The concept is an interesting one. After following September, taken away to Fairyland from the human world, we now travel with a young troll named Hawthorn to the human world. It turns out that these two worlds are driven by Newton’s Third Law, so for every human child taken to Fairyland, a Fairy creature must be sent to the human world. These creatures take the place of the human child.
Hawthorn’s young life with human parents is a rather sad tale, one that can parallel the experience of anyone who feels different. He doesn’t feel like he fits in his own skin for one thing, even though he no longer remembers who or what he was by the time he would be old enough to truly understand it. Worse, he doesn’t understand a lot of common assumptions human society makes and deems common sense, such as:
"If you smile, people smile back and usually start liking you.
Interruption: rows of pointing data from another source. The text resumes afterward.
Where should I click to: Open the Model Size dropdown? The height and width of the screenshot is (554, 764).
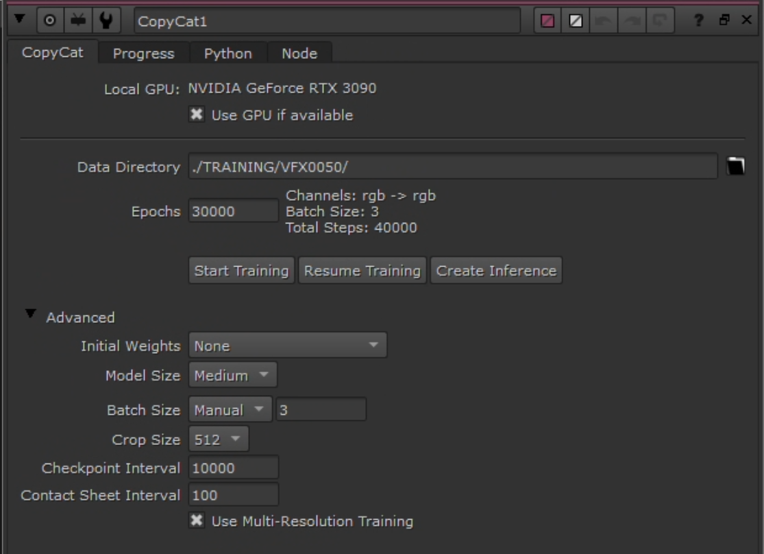point(232,376)
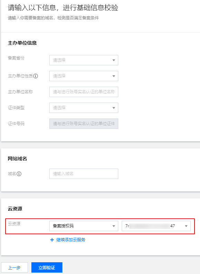Click info icon beside 域名 label
200x274 pixels.
19,174
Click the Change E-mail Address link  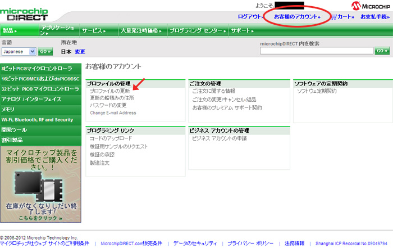[113, 113]
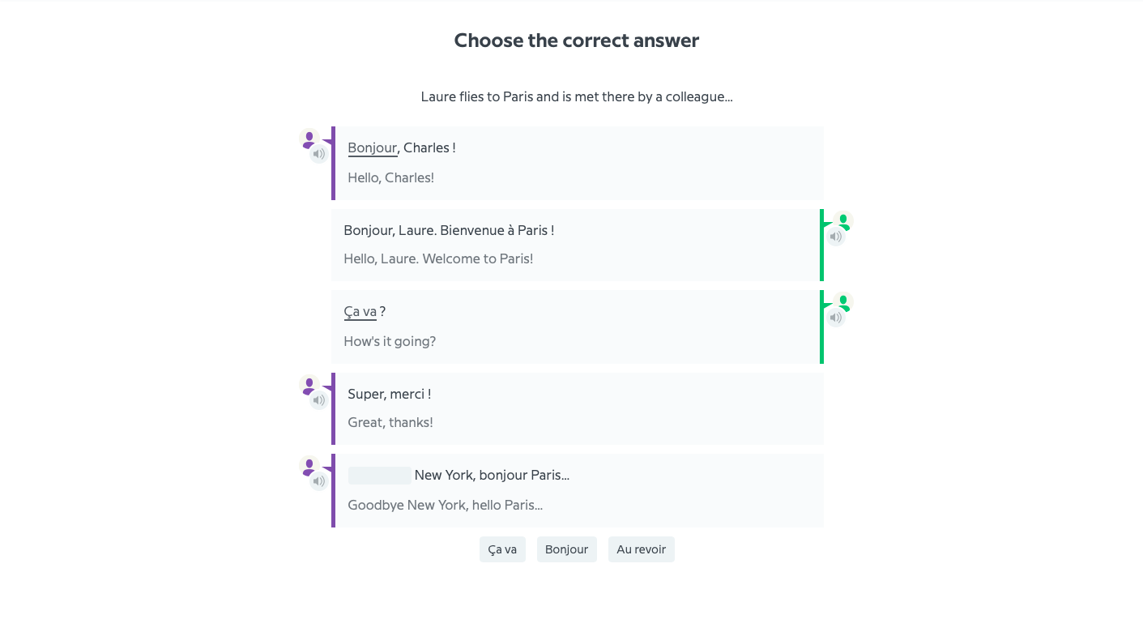Click the "Hello, Laure. Welcome to Paris!" translation
This screenshot has height=632, width=1143.
pos(438,259)
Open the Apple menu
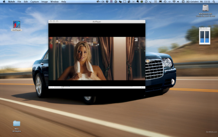Screen dimensions: 218x137 pos(4,2)
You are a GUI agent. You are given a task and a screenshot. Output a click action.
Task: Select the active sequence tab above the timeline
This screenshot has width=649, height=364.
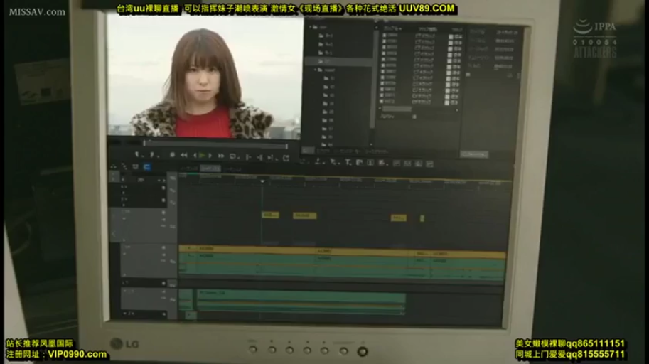pos(210,168)
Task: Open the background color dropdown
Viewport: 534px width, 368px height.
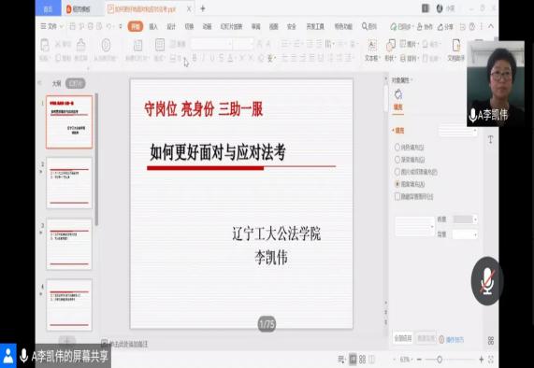Action: point(465,234)
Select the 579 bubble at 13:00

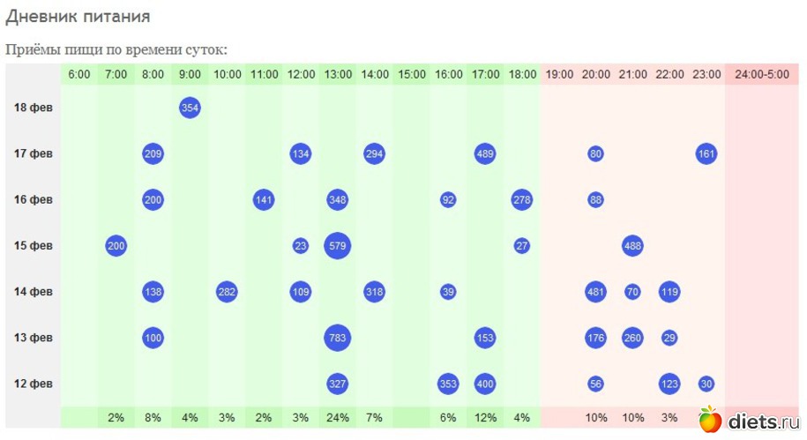(337, 246)
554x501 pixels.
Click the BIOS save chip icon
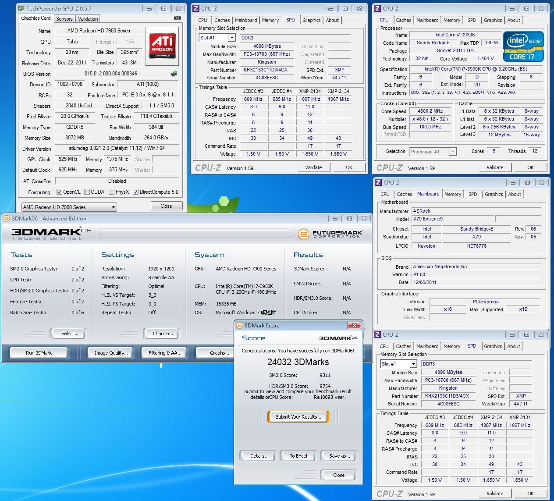click(174, 74)
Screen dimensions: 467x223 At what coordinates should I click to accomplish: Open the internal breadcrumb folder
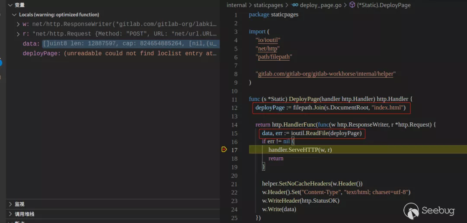236,5
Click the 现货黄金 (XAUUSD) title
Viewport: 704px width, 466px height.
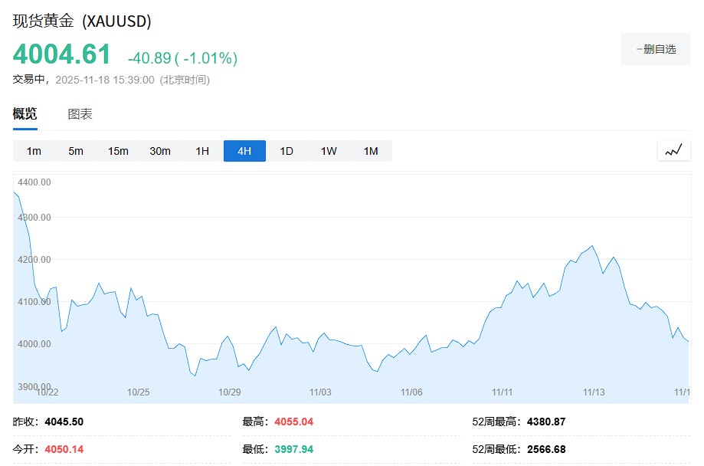82,21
If you scowl, they scowl back and start unliking you. This is true even though smiling means showing your sharp teeth and even though you can smile at the same time as being angry or sad, so I don’t see why people should want you to do it so much, but they do."
Hawthorn, now known as Thomas Rood even to himself, has trouble understanding these things. He believes that every thing should be alive, from the family oven to his pencil. It saddens him that they’re not, but he names them all anyway. For what is seen as an overly active imagination, he is shamed and judged by his parents. The main lesson of his young childhood is that he should hide beneath a facade of normalcy, something I believe most kids can relate to.
Things take a turn for the better when he wins over the kids at school with his unique vision of the world. They’re charmed and amused, showing how much better children are at dealing with imagination and why it’s kids that can travel to Fairyland. They find nothing strange in the idea that a desk might think and one day even talk.
The true beauty in this series for me remains in the magic of the writing and the world building. Valente is a master wordsmith. She balances classical, ornate language with a modern, lively feel so well. This is one of those books where I highlight bunches of quotes, because so much of what she has written is clever wordplay, impossibly brilliant, or both things at once.
Though The Boy Who Lost Fairyland may be my least favorite of the series, it is still impossibly beautiful. Valente’s Fairyland books are not to be missed. They are triumphs of the imagination.